▶ [TASK INSTRUCTIONS]
Look through the entries below and extract exactly the lines from the one containing "Task: Click the red recording indicator" through the one containing "1024x474 pixels.", ends included.

▶ [DATA TO PROCESS]
>>
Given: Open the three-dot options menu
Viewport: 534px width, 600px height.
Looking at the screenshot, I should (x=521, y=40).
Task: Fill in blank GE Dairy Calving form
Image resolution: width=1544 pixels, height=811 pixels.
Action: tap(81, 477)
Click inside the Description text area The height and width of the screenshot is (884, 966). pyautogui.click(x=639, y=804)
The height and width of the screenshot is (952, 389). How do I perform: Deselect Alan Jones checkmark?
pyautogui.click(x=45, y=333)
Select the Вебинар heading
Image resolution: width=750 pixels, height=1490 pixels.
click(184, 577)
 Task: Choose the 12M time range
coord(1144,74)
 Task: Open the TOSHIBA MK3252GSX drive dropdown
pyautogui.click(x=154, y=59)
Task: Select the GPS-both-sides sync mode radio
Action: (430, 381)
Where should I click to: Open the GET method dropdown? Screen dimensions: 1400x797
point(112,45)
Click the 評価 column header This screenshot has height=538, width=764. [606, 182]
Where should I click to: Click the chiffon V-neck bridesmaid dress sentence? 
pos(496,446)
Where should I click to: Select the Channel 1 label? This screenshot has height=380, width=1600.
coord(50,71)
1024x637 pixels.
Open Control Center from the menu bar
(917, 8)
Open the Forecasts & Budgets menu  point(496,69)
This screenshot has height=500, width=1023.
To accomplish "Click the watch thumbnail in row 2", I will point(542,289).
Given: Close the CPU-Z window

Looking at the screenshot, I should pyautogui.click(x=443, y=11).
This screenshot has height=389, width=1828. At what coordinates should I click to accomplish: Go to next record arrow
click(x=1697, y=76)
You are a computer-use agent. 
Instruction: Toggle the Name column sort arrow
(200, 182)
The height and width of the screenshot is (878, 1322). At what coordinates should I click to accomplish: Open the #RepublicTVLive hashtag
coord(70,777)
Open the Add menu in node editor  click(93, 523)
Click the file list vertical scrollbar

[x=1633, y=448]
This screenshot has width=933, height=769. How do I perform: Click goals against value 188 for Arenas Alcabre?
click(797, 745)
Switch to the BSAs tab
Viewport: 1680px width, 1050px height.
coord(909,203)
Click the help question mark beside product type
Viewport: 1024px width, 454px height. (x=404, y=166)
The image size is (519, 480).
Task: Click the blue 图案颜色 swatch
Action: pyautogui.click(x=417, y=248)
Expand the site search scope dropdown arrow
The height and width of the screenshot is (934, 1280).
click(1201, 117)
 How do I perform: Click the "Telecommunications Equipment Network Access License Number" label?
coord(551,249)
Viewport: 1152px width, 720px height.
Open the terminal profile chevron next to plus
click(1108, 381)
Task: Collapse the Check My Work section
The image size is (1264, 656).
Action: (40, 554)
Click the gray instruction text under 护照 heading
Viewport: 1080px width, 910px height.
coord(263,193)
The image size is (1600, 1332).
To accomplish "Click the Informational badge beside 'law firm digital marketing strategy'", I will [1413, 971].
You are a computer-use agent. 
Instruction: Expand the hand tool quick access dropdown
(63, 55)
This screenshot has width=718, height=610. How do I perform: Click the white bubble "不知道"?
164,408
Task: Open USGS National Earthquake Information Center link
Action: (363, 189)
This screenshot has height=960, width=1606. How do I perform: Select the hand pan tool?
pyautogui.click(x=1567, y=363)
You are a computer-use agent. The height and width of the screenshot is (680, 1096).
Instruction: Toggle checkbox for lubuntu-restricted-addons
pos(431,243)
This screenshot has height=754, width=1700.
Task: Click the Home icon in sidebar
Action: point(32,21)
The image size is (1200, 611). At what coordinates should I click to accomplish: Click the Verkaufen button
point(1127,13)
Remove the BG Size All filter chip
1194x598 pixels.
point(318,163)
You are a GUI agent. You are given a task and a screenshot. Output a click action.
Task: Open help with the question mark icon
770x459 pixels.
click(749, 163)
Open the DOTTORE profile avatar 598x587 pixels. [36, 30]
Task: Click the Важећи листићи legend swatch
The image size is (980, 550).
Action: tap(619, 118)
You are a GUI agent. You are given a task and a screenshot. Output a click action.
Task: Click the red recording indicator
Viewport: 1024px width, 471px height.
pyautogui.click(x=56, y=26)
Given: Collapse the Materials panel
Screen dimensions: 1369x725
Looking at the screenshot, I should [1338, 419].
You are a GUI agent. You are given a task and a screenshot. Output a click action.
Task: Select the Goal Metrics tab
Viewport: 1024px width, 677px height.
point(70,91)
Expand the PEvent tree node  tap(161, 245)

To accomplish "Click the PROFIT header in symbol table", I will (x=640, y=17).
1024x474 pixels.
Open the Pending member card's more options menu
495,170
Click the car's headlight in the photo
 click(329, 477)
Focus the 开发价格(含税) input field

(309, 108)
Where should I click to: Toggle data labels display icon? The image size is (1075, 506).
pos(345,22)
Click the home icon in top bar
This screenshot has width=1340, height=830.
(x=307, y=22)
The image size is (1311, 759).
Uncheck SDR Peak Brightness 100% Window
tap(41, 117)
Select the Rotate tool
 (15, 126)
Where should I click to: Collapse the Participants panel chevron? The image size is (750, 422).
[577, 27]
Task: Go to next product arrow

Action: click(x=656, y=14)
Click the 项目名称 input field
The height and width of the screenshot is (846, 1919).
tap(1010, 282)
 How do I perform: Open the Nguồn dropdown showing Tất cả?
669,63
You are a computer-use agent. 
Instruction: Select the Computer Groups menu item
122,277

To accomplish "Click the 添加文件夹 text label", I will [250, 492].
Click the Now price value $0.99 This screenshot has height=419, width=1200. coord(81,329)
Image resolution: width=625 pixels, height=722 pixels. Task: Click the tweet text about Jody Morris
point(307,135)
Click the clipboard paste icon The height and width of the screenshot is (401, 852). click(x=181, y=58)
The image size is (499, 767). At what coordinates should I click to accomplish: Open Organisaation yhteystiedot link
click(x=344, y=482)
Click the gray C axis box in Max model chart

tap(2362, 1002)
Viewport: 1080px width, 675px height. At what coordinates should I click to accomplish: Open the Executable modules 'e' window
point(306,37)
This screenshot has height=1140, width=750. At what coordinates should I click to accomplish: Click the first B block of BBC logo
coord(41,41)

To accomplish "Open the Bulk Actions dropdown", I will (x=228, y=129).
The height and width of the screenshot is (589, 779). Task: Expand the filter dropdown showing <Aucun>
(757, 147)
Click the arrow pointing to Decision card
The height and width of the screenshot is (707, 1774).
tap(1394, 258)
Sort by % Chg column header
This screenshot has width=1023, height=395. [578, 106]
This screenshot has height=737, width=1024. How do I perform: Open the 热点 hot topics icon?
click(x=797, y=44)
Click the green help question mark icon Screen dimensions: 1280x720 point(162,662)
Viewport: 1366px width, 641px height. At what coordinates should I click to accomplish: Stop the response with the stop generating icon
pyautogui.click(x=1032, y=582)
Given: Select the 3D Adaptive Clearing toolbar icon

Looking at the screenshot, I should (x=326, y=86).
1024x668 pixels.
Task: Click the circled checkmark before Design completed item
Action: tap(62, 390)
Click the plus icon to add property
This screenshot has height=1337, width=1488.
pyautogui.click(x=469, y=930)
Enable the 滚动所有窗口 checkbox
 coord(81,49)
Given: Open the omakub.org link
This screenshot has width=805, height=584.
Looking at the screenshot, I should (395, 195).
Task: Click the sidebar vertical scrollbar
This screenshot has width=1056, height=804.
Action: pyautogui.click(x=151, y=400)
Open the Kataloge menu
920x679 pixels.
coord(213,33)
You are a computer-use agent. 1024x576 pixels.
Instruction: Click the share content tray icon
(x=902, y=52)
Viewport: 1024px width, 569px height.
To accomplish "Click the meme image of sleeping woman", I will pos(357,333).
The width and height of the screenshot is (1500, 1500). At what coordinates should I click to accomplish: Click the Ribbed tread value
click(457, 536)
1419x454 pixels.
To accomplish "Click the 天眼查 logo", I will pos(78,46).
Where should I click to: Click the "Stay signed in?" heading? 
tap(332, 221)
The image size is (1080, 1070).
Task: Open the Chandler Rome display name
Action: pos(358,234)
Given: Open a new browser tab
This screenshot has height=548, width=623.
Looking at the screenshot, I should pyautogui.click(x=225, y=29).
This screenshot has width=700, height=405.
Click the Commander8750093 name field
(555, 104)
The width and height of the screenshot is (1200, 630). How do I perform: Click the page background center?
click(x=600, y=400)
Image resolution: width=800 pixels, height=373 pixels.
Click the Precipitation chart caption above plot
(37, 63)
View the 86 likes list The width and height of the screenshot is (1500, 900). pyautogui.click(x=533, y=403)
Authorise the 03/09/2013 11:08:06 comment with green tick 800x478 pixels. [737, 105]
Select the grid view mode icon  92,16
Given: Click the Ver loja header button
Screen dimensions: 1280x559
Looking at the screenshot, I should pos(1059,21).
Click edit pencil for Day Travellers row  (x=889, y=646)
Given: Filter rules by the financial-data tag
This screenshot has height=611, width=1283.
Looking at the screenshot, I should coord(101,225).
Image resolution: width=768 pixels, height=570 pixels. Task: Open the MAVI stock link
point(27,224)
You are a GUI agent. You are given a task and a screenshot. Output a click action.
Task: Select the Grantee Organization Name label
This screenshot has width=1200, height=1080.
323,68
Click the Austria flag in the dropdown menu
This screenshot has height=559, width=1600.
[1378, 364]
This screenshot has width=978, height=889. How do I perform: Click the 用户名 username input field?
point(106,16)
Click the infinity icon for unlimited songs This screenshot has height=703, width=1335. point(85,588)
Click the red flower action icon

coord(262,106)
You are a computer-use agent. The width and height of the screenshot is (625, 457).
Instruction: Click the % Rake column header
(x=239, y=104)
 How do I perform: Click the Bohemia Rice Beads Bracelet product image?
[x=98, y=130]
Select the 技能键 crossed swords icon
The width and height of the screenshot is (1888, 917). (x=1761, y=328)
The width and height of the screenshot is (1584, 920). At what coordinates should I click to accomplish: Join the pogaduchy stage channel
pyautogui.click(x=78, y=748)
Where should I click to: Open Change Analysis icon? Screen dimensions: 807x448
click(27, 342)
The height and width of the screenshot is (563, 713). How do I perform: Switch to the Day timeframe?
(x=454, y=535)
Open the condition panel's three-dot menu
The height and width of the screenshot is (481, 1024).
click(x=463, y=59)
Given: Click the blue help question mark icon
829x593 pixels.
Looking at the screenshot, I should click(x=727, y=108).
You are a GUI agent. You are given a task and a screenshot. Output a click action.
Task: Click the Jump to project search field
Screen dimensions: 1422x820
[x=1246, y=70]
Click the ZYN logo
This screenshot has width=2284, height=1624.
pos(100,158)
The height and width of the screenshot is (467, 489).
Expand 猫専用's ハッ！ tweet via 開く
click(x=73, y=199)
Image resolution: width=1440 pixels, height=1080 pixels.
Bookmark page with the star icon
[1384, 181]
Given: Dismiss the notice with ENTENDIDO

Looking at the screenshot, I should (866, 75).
<<
▶ [EXERCISE OUTPUT]
Task: Click the red recording indicator
Viewport: 1024px width, 471px height.
pyautogui.click(x=56, y=26)
Given: Collapse the Materials panel
Screen dimensions: 1369x725
Looking at the screenshot, I should [1338, 419].
You are a GUI agent. You are given a task and a screenshot. Output a click action.
Task: Select the Goal Metrics tab
Viewport: 1024px width, 677px height.
point(70,91)
Expand the PEvent tree node  tap(161, 245)

To accomplish "Click the PROFIT header in symbol table", I will (x=640, y=17).
1024x474 pixels.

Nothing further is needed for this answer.